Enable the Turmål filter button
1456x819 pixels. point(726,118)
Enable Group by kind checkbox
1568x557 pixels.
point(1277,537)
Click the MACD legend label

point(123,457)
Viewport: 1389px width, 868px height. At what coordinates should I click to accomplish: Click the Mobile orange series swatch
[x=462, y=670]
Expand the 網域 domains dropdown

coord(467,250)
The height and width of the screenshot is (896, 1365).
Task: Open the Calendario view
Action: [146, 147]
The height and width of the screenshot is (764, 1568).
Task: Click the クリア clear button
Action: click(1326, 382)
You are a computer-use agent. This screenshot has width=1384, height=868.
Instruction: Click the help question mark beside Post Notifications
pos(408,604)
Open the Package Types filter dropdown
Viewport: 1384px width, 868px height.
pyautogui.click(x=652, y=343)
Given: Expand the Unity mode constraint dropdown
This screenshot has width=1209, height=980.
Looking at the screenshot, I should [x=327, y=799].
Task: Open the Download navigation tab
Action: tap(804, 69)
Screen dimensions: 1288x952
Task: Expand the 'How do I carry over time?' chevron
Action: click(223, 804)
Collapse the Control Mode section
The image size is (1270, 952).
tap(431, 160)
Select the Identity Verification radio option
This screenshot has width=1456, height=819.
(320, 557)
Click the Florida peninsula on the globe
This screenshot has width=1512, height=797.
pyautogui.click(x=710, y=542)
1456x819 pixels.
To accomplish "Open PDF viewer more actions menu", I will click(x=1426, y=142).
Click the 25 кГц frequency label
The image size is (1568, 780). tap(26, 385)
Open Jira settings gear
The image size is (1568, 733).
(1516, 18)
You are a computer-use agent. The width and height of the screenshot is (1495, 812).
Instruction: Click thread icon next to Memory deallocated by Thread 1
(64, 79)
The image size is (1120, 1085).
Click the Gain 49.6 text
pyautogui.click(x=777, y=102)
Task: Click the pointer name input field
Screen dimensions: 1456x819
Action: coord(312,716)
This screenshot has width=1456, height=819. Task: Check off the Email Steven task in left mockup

EXERCISE REQUIREMENTS:
Would you return every line of the data above exactly?

TASK OUTPUT:
Enable the Turmål filter button
1456x819 pixels. point(726,118)
Enable Group by kind checkbox
1568x557 pixels.
point(1277,537)
Click the MACD legend label

point(123,457)
Viewport: 1389px width, 868px height. At what coordinates should I click to accomplish: Click the Mobile orange series swatch
[x=462, y=670]
Expand the 網域 domains dropdown

coord(467,250)
The height and width of the screenshot is (896, 1365).
Task: Open the Calendario view
Action: [146, 147]
The height and width of the screenshot is (764, 1568).
Task: Click the クリア clear button
Action: click(1326, 382)
You are a computer-use agent. This screenshot has width=1384, height=868.
Instruction: Click the help question mark beside Post Notifications
pos(408,604)
Open the Package Types filter dropdown
Viewport: 1384px width, 868px height.
pyautogui.click(x=652, y=343)
Given: Expand the Unity mode constraint dropdown
This screenshot has width=1209, height=980.
Looking at the screenshot, I should [x=327, y=799].
Task: Open the Download navigation tab
Action: tap(804, 69)
Screen dimensions: 1288x952
Task: Expand the 'How do I carry over time?' chevron
Action: click(223, 804)
Collapse the Control Mode section
The image size is (1270, 952).
tap(431, 160)
Select the Identity Verification radio option
This screenshot has width=1456, height=819.
(320, 557)
Click the Florida peninsula on the globe
This screenshot has width=1512, height=797.
pyautogui.click(x=710, y=542)
1456x819 pixels.
To accomplish "Open PDF viewer more actions menu", I will click(x=1426, y=142).
Click the 25 кГц frequency label
The image size is (1568, 780). tap(26, 385)
Open Jira settings gear
The image size is (1568, 733).
(1516, 18)
You are a computer-use agent. The width and height of the screenshot is (1495, 812).
Instruction: Click thread icon next to Memory deallocated by Thread 1
(64, 79)
The image size is (1120, 1085).
Click the Gain 49.6 text
pyautogui.click(x=777, y=102)
Task: Click the pointer name input field
Screen dimensions: 1456x819
Action: coord(312,716)
This screenshot has width=1456, height=819. Task: Check off the Email Steven task in left mockup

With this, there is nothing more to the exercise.